Since the rubber composition of the present invention is excellent in low heat generation, the tread portion (tire tread) of pneumatic tires of various automobiles can be manufactured by using the rubber composition.

Claims (6)

Rubber component and the following general formula (1):

[In the formula, X ¹ and X ² indicate a pyridyl group which may have a substituent. ]
A rubber composition containing a tetrazine compound represented by (1) or a salt thereof.
Diene-based rubber is contained in a proportion of 70 parts by mass or more and butyl-based rubber is contained in a proportion of less than 30 parts by mass in 100 parts by mass of the rubber component.
A rubber composition containing 0.1 to 10 parts by mass of the tetrazine compound or a salt thereof with respect to 100 parts by mass of the rubber component. The rubber composition according to claim 1, further comprising an inorganic filler and / or carbon black.
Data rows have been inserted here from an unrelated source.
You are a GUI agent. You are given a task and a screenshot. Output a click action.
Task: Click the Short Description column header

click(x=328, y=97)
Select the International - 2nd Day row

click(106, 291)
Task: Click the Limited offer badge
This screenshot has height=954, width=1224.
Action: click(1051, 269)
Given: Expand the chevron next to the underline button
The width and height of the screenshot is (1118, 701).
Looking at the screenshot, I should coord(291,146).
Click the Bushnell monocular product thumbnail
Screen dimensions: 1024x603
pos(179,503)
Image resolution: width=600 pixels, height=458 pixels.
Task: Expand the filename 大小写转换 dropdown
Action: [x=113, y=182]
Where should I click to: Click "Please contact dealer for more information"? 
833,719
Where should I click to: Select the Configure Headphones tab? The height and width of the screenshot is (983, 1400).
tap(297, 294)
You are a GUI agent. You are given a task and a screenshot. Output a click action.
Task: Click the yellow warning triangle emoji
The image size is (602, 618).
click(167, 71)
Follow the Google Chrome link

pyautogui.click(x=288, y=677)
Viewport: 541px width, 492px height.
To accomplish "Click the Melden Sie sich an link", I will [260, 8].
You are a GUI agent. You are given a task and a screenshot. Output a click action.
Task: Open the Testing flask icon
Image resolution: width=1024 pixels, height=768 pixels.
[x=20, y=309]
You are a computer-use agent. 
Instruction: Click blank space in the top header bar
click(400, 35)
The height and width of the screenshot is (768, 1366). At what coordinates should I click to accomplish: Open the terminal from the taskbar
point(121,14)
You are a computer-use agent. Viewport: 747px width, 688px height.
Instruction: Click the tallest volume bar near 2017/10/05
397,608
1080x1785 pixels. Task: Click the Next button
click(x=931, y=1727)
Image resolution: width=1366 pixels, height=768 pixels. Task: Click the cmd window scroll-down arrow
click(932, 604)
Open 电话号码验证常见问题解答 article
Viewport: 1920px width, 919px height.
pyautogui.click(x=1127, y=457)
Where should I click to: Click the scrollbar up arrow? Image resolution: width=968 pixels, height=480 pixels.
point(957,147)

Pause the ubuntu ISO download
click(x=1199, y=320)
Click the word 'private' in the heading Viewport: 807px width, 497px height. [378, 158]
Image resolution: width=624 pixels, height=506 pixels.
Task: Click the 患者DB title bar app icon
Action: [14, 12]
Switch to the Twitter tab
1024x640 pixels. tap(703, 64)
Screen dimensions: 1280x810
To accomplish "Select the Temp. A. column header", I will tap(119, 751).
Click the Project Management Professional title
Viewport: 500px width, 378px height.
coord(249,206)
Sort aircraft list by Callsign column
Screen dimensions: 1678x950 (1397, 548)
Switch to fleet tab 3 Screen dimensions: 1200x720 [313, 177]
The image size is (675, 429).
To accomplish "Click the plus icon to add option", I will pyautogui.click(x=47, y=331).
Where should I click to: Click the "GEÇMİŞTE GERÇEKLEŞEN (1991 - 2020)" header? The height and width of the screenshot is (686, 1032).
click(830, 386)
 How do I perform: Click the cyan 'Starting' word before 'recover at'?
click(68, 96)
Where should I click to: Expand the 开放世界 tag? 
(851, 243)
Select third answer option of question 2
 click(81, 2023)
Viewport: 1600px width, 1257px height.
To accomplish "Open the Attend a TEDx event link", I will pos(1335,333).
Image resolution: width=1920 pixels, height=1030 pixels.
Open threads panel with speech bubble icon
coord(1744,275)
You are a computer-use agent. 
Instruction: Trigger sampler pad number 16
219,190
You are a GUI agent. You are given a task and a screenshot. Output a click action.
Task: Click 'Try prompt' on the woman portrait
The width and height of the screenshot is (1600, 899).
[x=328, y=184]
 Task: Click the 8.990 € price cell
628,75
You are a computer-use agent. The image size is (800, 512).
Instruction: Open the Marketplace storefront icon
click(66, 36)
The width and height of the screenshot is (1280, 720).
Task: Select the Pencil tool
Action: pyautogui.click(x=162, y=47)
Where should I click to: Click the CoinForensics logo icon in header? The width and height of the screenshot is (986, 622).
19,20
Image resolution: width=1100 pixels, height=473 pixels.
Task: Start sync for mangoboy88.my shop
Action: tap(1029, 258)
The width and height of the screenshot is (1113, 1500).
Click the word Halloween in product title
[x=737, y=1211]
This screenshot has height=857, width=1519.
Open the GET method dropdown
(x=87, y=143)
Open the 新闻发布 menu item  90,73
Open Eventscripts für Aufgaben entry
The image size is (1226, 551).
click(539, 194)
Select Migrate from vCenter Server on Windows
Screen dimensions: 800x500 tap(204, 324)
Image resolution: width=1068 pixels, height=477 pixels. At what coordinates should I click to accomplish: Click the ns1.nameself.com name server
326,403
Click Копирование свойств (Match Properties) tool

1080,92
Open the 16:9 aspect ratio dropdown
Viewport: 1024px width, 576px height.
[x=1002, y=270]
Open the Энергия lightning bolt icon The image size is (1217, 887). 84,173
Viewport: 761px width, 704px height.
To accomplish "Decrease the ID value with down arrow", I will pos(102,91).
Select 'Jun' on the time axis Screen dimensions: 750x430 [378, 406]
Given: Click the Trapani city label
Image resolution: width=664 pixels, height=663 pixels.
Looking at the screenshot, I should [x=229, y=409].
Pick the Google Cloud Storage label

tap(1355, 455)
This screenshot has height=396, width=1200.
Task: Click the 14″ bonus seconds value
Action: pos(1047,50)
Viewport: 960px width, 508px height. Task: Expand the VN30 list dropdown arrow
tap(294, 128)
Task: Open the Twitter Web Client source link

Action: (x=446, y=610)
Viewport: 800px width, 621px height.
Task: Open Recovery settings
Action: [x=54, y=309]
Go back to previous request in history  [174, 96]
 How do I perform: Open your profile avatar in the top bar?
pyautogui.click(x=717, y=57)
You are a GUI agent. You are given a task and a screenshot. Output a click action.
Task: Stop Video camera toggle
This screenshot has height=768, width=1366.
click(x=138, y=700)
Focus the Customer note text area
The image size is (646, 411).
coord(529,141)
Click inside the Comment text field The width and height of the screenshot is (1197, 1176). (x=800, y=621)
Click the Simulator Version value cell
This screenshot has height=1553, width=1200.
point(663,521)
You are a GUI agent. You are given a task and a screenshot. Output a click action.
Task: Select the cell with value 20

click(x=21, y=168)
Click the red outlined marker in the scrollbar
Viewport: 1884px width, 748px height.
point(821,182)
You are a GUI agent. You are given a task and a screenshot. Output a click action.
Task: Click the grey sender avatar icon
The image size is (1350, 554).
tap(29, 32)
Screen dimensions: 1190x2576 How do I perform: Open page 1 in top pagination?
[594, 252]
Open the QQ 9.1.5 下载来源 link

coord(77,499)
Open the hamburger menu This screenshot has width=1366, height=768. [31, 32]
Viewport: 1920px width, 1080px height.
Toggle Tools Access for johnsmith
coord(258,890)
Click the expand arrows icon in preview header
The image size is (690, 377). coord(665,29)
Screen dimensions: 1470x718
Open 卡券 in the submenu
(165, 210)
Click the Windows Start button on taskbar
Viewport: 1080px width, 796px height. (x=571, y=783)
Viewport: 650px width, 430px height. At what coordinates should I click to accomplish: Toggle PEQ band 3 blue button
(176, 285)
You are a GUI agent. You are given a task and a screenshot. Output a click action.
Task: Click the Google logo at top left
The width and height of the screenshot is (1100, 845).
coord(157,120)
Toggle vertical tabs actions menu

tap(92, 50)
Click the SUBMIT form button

The rubber composition according to claim 2, wherein the total amount of the inorganic filler and / or carbon black is 20 to 150 parts by mass with respect to 100 parts by mass of the rubber component. The rubber composition according to any one of claims 1 to 3, which is used for a tread portion. A tire tread produced by using the rubber composition according to any one of claims 1 to 3. A sidewall for a tire produced by using the rubber composition according to any one of claims 1 to 3.